This article will discuss the two main delivery options for modern businesses looking to get their goods to customers—third-party delivery and in-house. You will come to understand the main differences between these two delivery options in addition to some pros and cons for each choice.
In-House and Third-Party Delivery Overview and Definition
Retailers of all sizes, ranging from Amazon to local grocery stores, increasingly recognize the importance of an excellent delivery experience for end customers. Same day delivery, custom choice of delivery time, and free delivery are all becoming more important as merchants begin to compete mostly on the quality of the customer experience they can provide.
As far back as 2015, MetaPack’s Delivering Consumer Choice report found that 96 percent of shoppers would choose the same retailer again if the delivery experience was positive. Conducting the same survey now would likely yield an even greater proportion of customers who emphasize the delivery experience.
Companies have two broad options when it comes to deciding how to get their goods to customers—in-house or third-party delivery.
In-house delivery means using your own dedicated delivery staff and your own fleet of vehicles to get orders to customers. An example of a large company that uses in-house delivery quite successfully is British multinational grocery and merchandise retailer, Tesco or pizza delivery company Domino’s.
Third-party delivery entails outsourcing your delivery operations to a third-party company and paying them a delivery fee for it. For example, a restaurant might pay a company such as Deliveroo to get food from their premises to customers who order food for delivery.
Restaurants that offer food delivery understand the importance of flawless and prompt delivery of customer orders. When people order food for delivery there is no leeway for error—the food needs to arrive hot, the order needs to be correct, and it all should come to the customer’s door exactly when they want it.
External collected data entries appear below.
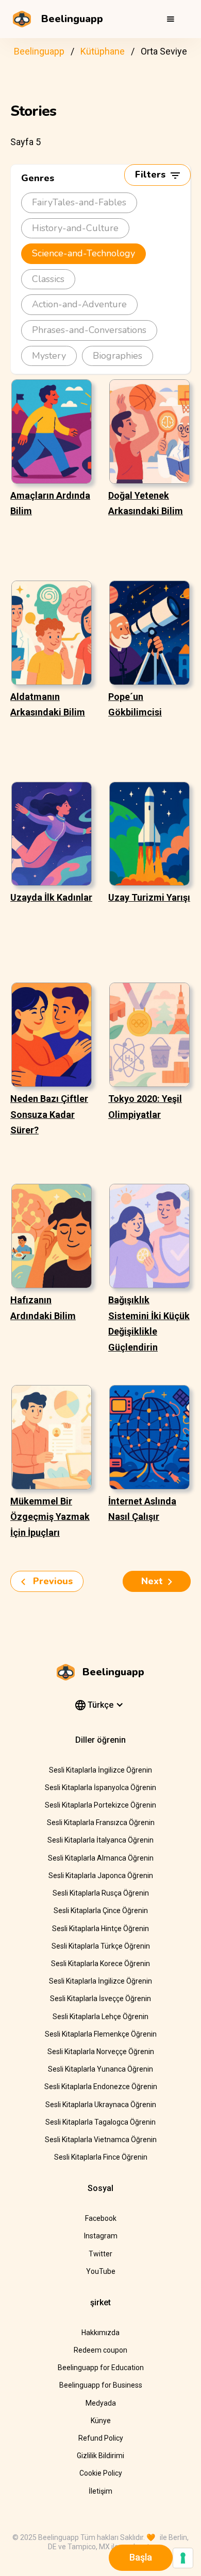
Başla (140, 2557)
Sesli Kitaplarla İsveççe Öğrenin (100, 1998)
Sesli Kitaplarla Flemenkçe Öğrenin (101, 2034)
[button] (170, 19)
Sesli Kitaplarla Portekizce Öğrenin (100, 1805)
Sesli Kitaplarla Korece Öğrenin (100, 1963)
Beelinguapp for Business (100, 2385)
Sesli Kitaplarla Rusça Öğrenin (101, 1893)
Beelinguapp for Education (101, 2367)
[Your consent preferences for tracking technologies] (183, 2558)
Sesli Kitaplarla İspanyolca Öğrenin (100, 1787)
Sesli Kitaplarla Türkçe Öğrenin (101, 1946)
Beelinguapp (39, 51)
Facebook (100, 2218)
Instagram (101, 2236)
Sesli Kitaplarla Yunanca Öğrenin (100, 2069)
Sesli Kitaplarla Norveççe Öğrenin (100, 2051)
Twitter (100, 2254)
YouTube (100, 2271)
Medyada (101, 2403)
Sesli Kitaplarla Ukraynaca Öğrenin (100, 2104)
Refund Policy (100, 2438)
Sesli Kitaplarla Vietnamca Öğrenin (101, 2139)
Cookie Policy (100, 2473)
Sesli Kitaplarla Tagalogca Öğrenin (100, 2122)
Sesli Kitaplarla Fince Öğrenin (100, 2157)
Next (152, 1581)
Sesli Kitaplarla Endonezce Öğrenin (100, 2086)
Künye (101, 2420)
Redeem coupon (100, 2350)
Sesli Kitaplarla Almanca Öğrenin (101, 1858)
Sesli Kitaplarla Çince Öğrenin (101, 1910)
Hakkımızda (100, 2332)
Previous (51, 1581)
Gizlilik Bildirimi (100, 2455)
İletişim (100, 2491)
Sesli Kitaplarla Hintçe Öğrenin (100, 1928)
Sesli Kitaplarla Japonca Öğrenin (100, 1875)
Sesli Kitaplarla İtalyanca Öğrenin (100, 1840)
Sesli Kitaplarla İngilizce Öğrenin (100, 1770)
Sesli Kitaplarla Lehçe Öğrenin (100, 2016)
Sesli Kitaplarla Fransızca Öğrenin (101, 1822)
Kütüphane (102, 51)
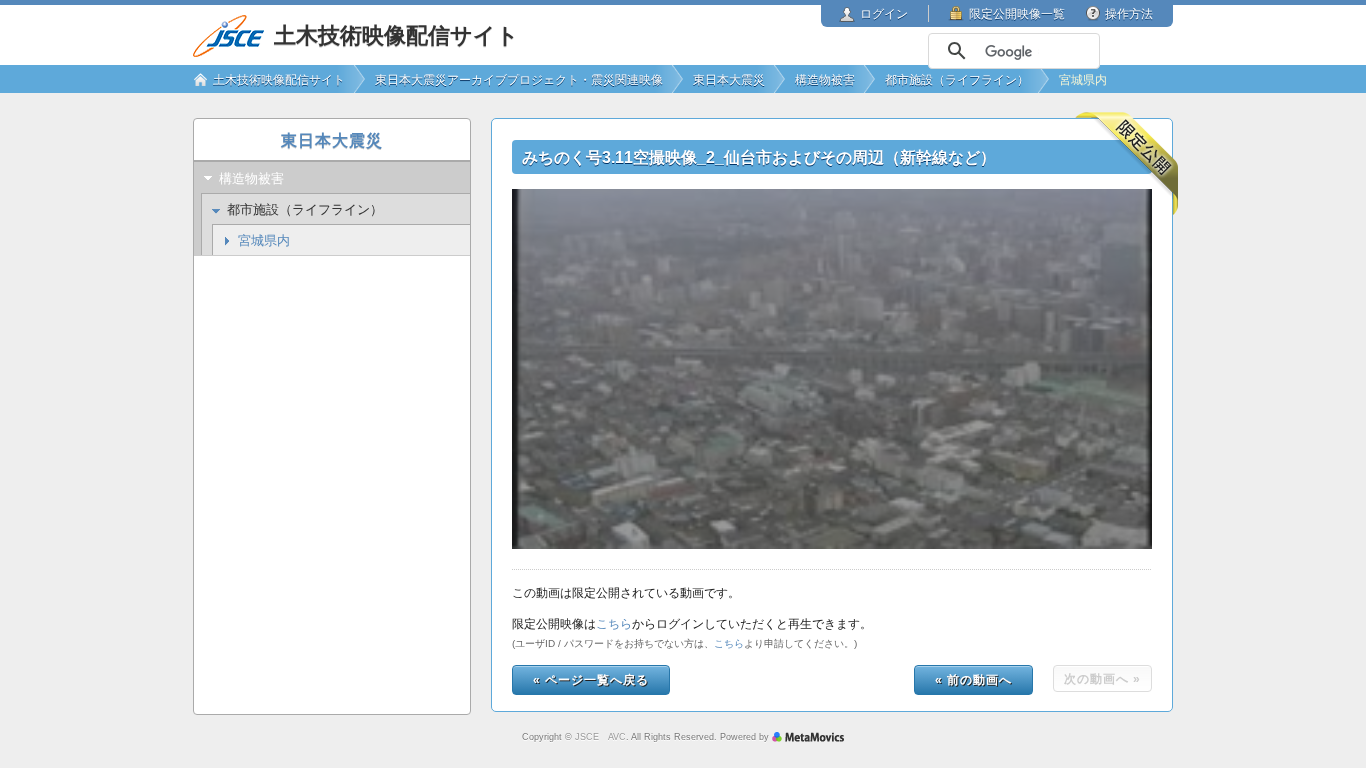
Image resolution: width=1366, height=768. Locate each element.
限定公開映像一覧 (1017, 14)
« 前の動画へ (973, 680)
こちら (614, 624)
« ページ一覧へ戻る (591, 680)
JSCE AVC (600, 737)
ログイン (884, 14)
Restaurants are turning to dedicated restaurant delivery software platforms such as Bringg and Zuppler to help streamline operations and improve delivery experiences, regardless of whether they opt for third party or in-house.
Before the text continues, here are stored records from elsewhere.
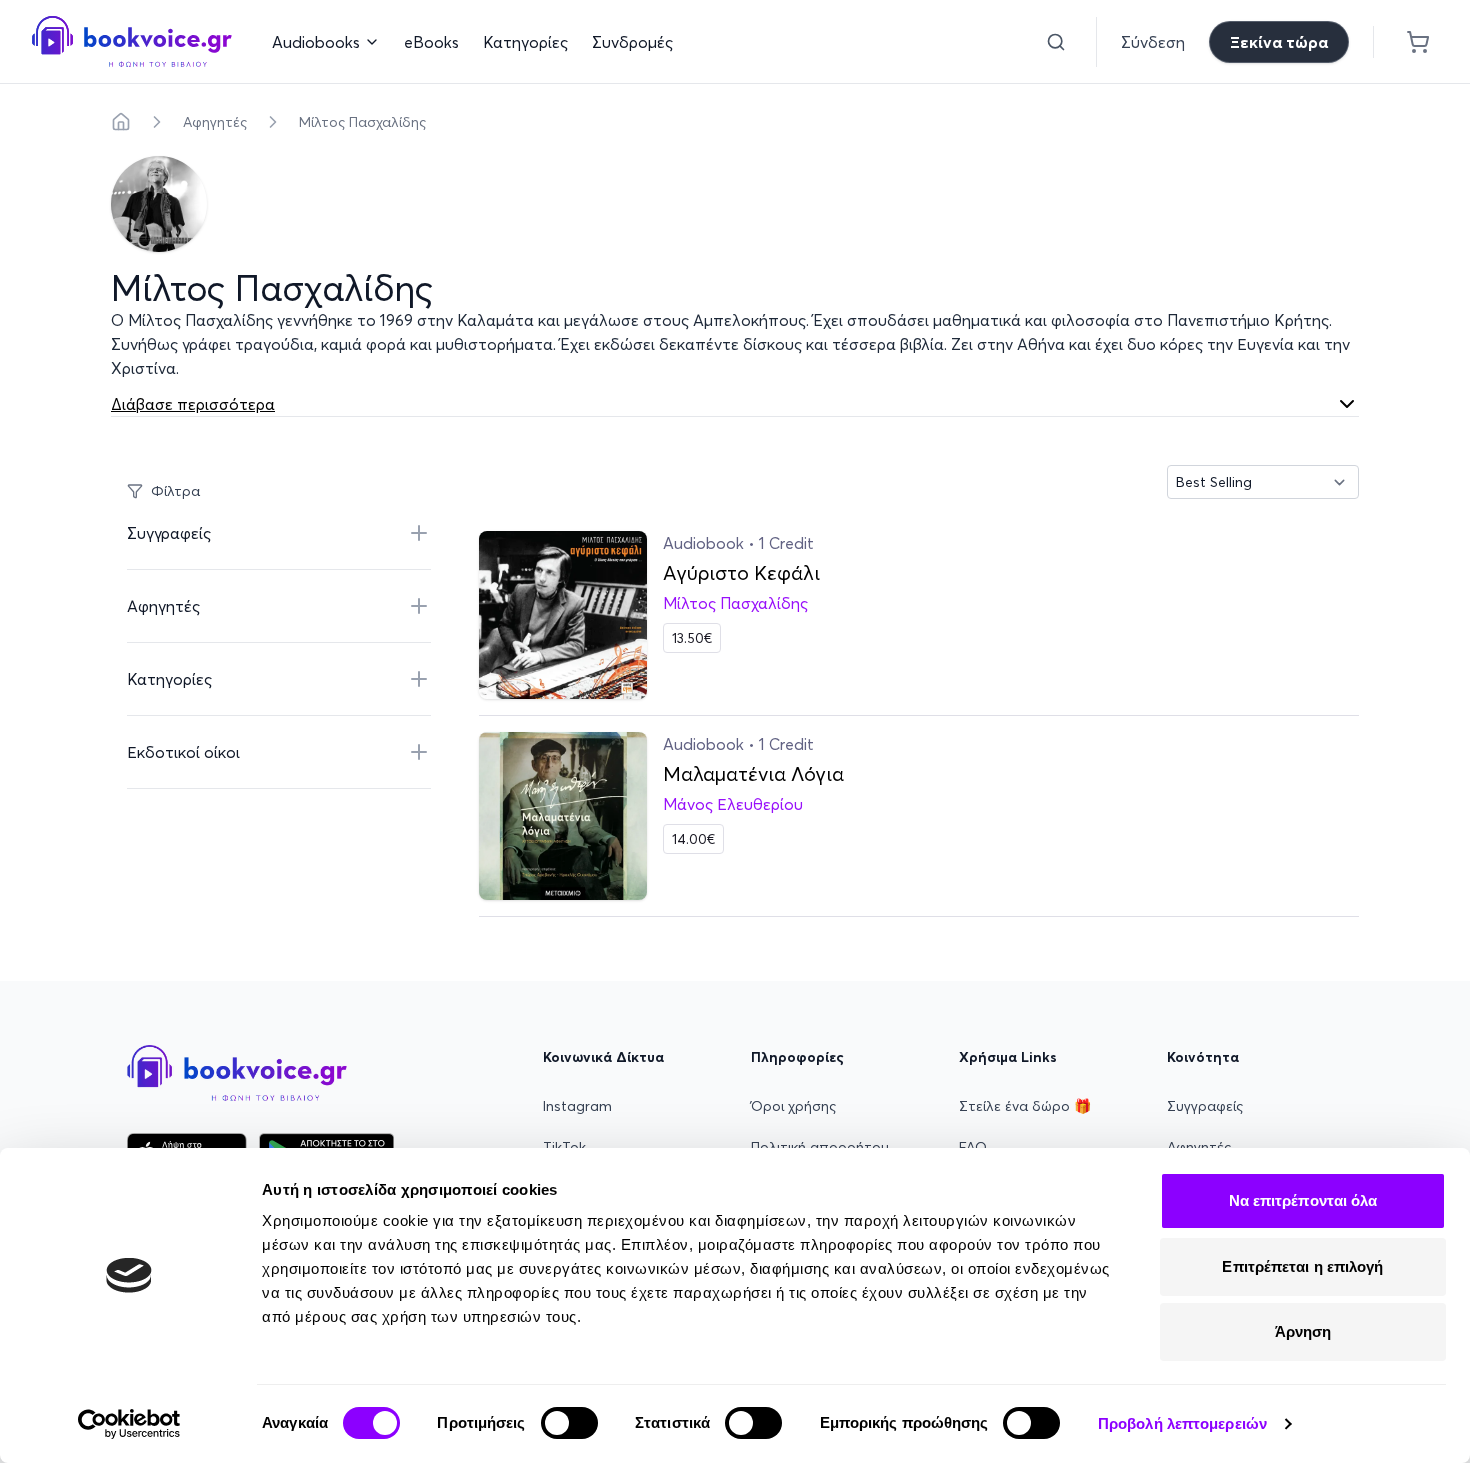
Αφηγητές (215, 122)
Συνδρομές (632, 42)
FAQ (973, 1147)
In-house delivery pros and cons
- In-house delivery gives you full control over the delivery experience. With the statistics highlighting how critical a good delivery experience is to customers in deciding whether to order from you again, you might view keeping full control over delivery logistics as a smart business decision.
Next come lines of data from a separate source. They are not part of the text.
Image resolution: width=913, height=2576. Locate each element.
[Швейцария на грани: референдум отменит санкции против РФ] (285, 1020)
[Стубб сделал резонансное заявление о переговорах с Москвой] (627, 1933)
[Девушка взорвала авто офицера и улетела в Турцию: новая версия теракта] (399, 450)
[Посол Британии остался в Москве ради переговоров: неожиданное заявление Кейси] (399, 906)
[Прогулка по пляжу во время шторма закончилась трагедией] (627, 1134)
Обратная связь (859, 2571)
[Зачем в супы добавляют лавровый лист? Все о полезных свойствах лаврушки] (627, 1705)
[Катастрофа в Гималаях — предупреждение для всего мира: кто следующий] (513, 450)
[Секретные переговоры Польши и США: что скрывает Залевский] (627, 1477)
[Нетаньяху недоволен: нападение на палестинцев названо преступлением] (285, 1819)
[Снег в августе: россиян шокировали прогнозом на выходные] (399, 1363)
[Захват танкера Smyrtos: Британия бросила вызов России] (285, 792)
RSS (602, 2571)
- Choosing in-house delivery gives you the freedom and flexibility to define your own product offering and business model. Some third party services providers restrict the types of products that they are willing to deliver.
- By cutting out the middleman when getting products to customers, you reduce the potential for communication barriers to develop.
- The ability to scale your in-house delivery operations is constrained by the capital you have available. The cost of a fleet of vehicles can become expensive quite quickly.
- Being able to run a smooth in-house delivery option requires expertise that your company simply might not have. If delivery logistics aren’t a key competency of your business, you run a high risk of encountering inefficiencies that ultimately impact upon customer experience and business reputation.
- When things go wrong with in-house delivery and customers end up dissatisfied, you cannot pass the buck onto a third-party company. You take full accountability for bad experiences with this form of delivery.
Third-party Delivery Pros and Cons
- Outsourcing delivery lets you focus exclusively on the tangible things you provide to customers, whether that means an innovative gadget, stylish clothes, or delicious food. After all, customers are going to most remember the value your product adds to their lives. The administrative burden of having to handle delivery can take away focus from the end product.
- Choosing to outsource delivery can lower your fixed costs because you don’t have to pay any wages to delivery staff and you don’t need to pay insurance costs. Furthermore, capital requirements are eased because you don’t need to purchase a fleet of delivery vehicles.
- For restaurants in particular, hiring a third party delivery service has the potential to bring new business to you. Many third-party delivery operators have their own websites where they collate menus for the restaurants they work with.
- Outsourcing delivery to a third party service provider involves a loss of control over one of the most significant influencing aspects on customer experience. Your business has no control over whether the company you pay makes mistakes or delivers the experience your customers want. Inadequate staff training by third-party providers can impact your business even though you have no control over this. At least with in-house, you can train delivery staff in the exacting delivery standards your business and its customers demand.
- Third-party delivery companies often ask for a hefty chunk of the order price, sometimes up to 35 percent. This heavy commission might be unfeasible for many businesses, and even taking into account staff, wages, and vehicle costs, in-house often works out cheaper.
- Introducing a third party into the equation increases the potential for communication issues to arise that can ultimately impact end customers. With this delivery option, a technology hitch at the third party company can result in your business not receiving notifications about orders.
Both in-house and third-party delivery come with their own unique benefits and drawbacks, and it is up to your business to decide which of the options is most suitable. Regardless of what form of delivery you opt for, it is a smart choice to use some sort of delivery software so that you get transparency into delivery logistics and optimize your operations based on the data this type of software provides.